A proposal was added to the Atom wiki this morning for drastically simplifying the options for what types of content can appear in an Atom feed. My first reaction was, "Woah! Let's not hamstring the format!" But the more I think about it, the more I like it. The proposal suggests limiting content constructs, which could formerly carry virtually any content type, to just three: plain text, escaped (X)HTML and inline XHTML. Base64 encoded content would be gone completely.

The rational behind the proposal is that we've come up with a few good methods for linking to other types of data, so there's no longer a need to support any other types in content constructs. Simplifying content constructs would make tool developers' jobs a lot easier, and does not appear likely to make any real-world, or even likely, uses of Atom more difficult.

I looked back through this blog at entries where I explored future uses for digests, and couldn't find a single one that would more difficult if this proposal were adopted. That was when I became convinced. As long as we come up with a good solution for clearly defining which linked content is supposed to be rendered with the feed, and which is merely linked to by the feed for the benefit of those who might like to view it, I'm all for the change.

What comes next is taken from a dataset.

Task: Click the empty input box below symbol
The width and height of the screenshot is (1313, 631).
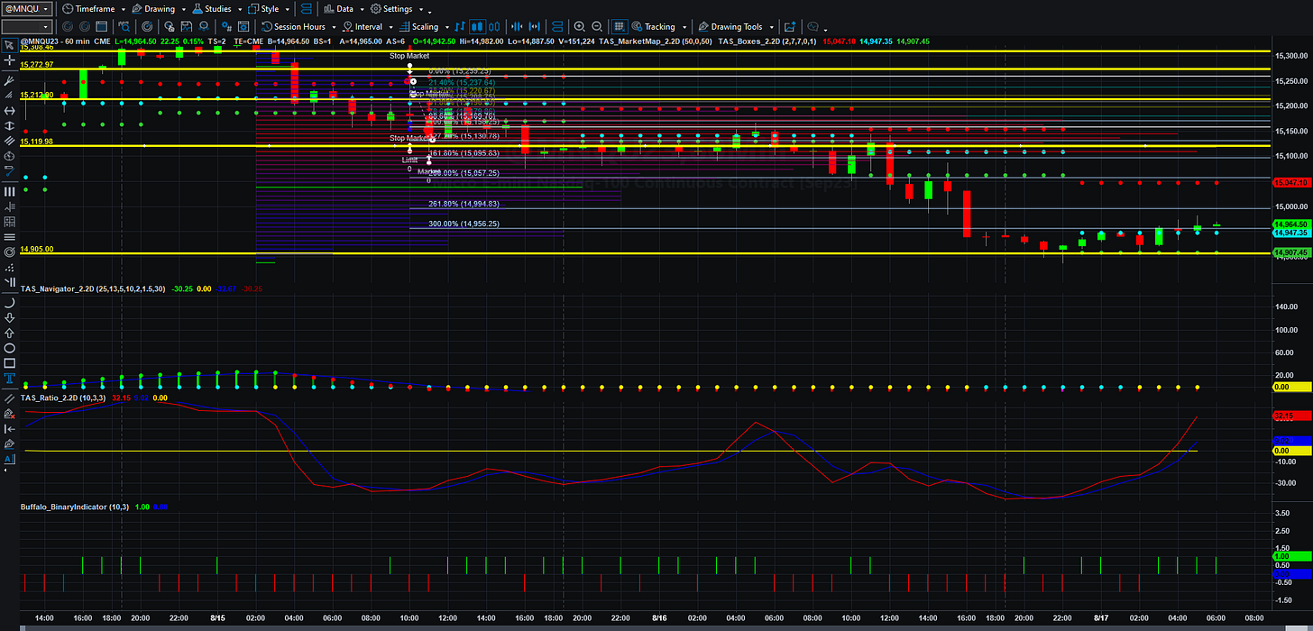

Sam Ruby raised the question on the mail list of whether plain-text is needed. I tried coming up with a case where it would be, and was surprised at first to fail, but eventually found an issue: whitespace. In XHTML, multiple spaces collapse down to a single space, but in plain text, they are preserved. Likewise, line breaks are preserved in plain text but not in XHTML. Aside from that, I think it's likely that tools would render some text incorrectly, creating the same kind of confusion as exists with RSS. If an inline-xhtml content construct contained "©", but no namespaced element to define the © entity, it should render as "©". I suspect that many tools would render it as "©".